━━ Records supplied
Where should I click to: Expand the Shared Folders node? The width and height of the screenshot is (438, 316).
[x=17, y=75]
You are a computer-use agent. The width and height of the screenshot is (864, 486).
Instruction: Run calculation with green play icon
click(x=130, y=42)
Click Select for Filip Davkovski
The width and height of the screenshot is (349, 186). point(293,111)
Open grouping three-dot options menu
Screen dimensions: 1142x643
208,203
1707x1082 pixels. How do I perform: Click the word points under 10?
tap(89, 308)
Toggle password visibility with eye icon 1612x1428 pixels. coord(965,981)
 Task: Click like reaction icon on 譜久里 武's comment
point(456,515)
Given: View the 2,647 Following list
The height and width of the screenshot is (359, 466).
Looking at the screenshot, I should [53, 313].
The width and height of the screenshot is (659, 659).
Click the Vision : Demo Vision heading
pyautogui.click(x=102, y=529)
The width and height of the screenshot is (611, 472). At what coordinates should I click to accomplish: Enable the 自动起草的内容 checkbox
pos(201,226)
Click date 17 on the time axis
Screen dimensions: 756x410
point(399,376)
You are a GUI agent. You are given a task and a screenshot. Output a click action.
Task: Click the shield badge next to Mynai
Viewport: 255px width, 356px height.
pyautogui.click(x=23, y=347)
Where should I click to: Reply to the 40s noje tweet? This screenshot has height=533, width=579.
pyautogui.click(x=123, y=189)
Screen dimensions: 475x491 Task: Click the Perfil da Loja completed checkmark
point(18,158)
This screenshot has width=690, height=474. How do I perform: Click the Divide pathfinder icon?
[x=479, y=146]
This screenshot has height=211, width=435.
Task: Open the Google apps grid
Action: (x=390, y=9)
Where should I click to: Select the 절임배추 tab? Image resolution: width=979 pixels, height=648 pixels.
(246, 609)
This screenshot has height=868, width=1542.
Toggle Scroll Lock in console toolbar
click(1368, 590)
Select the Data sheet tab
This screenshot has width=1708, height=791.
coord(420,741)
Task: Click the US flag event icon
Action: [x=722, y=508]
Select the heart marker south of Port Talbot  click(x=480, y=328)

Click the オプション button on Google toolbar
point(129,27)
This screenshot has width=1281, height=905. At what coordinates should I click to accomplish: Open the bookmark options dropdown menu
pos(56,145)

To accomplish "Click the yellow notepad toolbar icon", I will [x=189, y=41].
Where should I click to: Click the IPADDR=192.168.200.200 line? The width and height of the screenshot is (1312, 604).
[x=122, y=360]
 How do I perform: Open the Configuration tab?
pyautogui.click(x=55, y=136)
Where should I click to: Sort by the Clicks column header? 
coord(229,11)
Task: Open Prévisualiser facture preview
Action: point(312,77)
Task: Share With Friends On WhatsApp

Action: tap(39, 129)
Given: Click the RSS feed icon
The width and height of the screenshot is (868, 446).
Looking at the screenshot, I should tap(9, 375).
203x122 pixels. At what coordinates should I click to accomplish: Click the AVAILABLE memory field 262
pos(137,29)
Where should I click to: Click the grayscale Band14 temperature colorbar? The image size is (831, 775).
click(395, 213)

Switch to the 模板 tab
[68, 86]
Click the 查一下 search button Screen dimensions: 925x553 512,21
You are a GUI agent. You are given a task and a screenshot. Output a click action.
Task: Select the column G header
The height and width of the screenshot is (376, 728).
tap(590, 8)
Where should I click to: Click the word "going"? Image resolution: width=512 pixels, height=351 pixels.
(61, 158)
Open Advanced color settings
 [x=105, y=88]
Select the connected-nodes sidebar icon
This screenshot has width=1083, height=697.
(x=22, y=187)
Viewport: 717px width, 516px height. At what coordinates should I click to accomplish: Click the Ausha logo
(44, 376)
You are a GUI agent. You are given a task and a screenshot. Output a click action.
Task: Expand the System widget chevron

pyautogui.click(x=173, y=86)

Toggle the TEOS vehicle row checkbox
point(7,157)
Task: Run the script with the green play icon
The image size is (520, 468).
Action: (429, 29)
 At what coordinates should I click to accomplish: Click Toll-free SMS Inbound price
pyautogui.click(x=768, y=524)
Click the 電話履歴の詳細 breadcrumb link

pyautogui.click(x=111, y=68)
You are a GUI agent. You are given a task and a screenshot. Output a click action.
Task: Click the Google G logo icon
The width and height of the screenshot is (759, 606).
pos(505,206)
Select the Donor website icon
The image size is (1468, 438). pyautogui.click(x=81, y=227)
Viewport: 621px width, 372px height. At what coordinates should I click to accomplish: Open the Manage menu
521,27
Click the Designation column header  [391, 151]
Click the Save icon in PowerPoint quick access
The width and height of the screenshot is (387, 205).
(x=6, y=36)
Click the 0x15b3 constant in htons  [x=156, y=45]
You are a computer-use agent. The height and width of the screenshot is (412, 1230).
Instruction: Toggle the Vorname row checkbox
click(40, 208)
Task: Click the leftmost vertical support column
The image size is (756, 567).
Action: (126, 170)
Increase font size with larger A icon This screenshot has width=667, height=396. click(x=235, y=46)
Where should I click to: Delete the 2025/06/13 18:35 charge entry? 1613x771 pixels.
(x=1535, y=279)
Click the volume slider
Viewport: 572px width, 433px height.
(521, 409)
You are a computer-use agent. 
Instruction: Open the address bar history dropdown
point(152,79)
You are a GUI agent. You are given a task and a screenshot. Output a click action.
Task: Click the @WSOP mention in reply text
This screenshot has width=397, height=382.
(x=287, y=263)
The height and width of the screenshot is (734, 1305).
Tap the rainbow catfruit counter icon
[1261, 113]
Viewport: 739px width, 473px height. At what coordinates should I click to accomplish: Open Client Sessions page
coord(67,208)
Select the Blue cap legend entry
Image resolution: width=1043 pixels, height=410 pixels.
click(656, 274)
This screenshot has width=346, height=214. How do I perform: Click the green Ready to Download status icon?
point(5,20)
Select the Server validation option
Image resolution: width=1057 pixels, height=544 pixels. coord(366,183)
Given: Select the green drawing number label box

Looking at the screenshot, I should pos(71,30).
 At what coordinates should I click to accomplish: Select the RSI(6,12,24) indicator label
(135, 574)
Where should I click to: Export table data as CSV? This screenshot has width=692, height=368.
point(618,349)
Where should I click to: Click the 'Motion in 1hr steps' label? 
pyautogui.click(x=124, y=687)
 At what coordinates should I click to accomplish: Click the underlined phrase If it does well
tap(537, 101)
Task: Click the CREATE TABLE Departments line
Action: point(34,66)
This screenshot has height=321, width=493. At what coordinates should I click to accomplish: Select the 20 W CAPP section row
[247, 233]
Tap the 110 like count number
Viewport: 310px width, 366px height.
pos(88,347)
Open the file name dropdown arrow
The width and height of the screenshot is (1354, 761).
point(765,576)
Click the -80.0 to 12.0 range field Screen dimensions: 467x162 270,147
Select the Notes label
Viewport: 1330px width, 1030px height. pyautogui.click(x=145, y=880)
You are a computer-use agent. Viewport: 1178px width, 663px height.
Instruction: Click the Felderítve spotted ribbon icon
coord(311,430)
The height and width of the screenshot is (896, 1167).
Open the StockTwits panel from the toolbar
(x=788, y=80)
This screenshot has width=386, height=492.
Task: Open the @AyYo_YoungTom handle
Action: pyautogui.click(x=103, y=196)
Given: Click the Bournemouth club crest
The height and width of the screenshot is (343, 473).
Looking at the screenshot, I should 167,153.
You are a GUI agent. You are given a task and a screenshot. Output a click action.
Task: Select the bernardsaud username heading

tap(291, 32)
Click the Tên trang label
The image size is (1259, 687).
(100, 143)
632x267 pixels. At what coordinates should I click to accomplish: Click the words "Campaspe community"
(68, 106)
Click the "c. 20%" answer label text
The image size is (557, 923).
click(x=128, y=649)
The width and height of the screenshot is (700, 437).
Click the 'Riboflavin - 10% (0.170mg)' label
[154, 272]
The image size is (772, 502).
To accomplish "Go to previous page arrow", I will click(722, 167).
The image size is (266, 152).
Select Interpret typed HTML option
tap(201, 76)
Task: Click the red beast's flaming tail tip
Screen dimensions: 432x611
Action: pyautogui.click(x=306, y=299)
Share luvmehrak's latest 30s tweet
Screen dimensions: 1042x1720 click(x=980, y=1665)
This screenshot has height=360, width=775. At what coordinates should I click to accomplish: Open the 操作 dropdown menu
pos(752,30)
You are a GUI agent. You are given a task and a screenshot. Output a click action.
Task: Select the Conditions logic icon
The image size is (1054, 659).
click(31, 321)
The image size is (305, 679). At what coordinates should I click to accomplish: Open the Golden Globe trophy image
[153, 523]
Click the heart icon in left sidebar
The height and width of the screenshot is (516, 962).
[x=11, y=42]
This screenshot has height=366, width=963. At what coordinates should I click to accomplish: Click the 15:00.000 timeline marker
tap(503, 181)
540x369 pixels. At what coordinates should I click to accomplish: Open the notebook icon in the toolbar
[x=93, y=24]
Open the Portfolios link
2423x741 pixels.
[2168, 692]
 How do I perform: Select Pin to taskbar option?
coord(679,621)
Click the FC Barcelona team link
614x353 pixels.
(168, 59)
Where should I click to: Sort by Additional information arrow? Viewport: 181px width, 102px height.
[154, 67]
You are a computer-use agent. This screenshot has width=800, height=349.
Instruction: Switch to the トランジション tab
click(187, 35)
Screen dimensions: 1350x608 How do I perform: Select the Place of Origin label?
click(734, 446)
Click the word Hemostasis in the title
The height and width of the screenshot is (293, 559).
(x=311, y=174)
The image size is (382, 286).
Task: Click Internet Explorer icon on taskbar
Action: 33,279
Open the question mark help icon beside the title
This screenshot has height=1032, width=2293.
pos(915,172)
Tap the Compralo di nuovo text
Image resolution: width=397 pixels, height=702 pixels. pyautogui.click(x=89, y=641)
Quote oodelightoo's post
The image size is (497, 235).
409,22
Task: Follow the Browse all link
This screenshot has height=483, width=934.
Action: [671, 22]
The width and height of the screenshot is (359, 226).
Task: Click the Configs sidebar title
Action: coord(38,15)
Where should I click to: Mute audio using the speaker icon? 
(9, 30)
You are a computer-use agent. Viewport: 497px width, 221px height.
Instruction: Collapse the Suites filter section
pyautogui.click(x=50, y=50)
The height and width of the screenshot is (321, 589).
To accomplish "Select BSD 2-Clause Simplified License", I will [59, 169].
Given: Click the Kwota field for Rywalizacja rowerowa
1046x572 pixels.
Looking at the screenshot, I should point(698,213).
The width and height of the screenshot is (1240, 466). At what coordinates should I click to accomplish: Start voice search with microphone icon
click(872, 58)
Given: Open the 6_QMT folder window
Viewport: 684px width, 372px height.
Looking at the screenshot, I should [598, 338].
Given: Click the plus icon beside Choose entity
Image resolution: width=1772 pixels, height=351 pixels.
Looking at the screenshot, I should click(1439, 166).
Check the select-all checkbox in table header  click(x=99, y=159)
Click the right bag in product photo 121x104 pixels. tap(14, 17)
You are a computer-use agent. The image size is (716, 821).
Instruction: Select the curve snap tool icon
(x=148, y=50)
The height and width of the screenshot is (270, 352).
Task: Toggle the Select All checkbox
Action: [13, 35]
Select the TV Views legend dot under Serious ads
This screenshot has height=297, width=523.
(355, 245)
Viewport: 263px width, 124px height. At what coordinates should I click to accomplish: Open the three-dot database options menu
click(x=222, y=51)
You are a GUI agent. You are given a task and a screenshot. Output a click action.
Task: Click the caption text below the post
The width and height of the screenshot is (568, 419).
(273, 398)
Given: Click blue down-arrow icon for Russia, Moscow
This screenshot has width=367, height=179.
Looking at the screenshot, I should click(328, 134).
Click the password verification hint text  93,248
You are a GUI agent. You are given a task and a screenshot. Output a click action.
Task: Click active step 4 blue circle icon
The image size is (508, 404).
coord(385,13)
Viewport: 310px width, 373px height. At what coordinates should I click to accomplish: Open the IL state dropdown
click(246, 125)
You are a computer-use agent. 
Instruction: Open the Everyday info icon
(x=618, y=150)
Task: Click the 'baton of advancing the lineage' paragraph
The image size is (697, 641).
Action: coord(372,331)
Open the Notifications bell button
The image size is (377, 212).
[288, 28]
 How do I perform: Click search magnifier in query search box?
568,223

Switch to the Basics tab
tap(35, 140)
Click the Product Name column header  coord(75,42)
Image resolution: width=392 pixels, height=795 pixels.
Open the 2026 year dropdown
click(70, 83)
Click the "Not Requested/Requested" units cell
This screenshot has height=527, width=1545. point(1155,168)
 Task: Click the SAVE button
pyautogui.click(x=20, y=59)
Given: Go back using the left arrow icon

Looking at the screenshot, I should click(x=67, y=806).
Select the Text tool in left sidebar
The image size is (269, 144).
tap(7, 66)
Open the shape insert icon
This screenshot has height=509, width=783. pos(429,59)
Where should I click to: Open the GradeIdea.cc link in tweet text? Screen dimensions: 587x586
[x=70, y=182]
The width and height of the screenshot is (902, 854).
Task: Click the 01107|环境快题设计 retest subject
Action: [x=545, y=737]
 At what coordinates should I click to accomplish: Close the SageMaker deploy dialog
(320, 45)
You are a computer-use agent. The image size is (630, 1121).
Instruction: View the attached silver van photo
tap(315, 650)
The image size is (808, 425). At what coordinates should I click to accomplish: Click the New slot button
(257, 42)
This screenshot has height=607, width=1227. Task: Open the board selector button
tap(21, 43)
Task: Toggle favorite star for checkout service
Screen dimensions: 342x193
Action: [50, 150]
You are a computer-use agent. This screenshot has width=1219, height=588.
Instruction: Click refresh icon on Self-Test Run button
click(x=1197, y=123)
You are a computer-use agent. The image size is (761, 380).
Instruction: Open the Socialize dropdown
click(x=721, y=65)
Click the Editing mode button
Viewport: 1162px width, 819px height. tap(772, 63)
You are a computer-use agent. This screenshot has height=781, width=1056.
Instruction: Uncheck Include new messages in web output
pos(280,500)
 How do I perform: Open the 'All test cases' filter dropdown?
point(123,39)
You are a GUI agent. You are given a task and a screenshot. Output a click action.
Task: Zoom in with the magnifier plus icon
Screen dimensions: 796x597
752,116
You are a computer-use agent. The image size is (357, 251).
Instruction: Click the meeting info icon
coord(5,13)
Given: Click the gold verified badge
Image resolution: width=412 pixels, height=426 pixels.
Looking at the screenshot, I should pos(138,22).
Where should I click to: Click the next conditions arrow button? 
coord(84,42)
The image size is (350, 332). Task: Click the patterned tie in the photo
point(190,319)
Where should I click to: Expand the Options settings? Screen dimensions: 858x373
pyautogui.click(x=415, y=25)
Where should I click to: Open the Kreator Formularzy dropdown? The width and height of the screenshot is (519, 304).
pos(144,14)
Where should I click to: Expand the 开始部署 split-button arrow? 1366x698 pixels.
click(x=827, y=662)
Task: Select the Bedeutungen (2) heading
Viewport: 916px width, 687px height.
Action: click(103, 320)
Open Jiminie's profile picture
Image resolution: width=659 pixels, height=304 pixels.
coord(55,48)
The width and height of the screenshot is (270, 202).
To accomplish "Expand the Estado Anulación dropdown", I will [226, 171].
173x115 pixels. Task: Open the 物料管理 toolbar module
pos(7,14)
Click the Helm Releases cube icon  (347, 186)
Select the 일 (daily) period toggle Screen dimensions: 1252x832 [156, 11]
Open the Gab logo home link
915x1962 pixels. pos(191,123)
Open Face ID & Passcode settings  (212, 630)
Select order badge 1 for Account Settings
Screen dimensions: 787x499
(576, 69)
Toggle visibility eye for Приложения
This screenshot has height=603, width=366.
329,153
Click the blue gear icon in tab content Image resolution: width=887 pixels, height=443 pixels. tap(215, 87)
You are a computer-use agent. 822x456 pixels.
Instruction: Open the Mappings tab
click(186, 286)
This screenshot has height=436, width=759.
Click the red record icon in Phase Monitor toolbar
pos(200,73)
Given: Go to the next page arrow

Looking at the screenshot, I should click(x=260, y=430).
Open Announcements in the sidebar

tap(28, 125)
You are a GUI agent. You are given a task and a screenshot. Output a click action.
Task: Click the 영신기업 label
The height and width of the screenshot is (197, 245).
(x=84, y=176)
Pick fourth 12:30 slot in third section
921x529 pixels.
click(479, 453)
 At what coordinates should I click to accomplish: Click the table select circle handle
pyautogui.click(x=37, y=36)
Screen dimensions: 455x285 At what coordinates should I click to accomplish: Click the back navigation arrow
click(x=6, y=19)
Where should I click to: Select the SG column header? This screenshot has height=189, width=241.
━━━━
*Requirement*
From the data above, work out how many lines hold "legend". Answer with the number alone.

*Your response*
2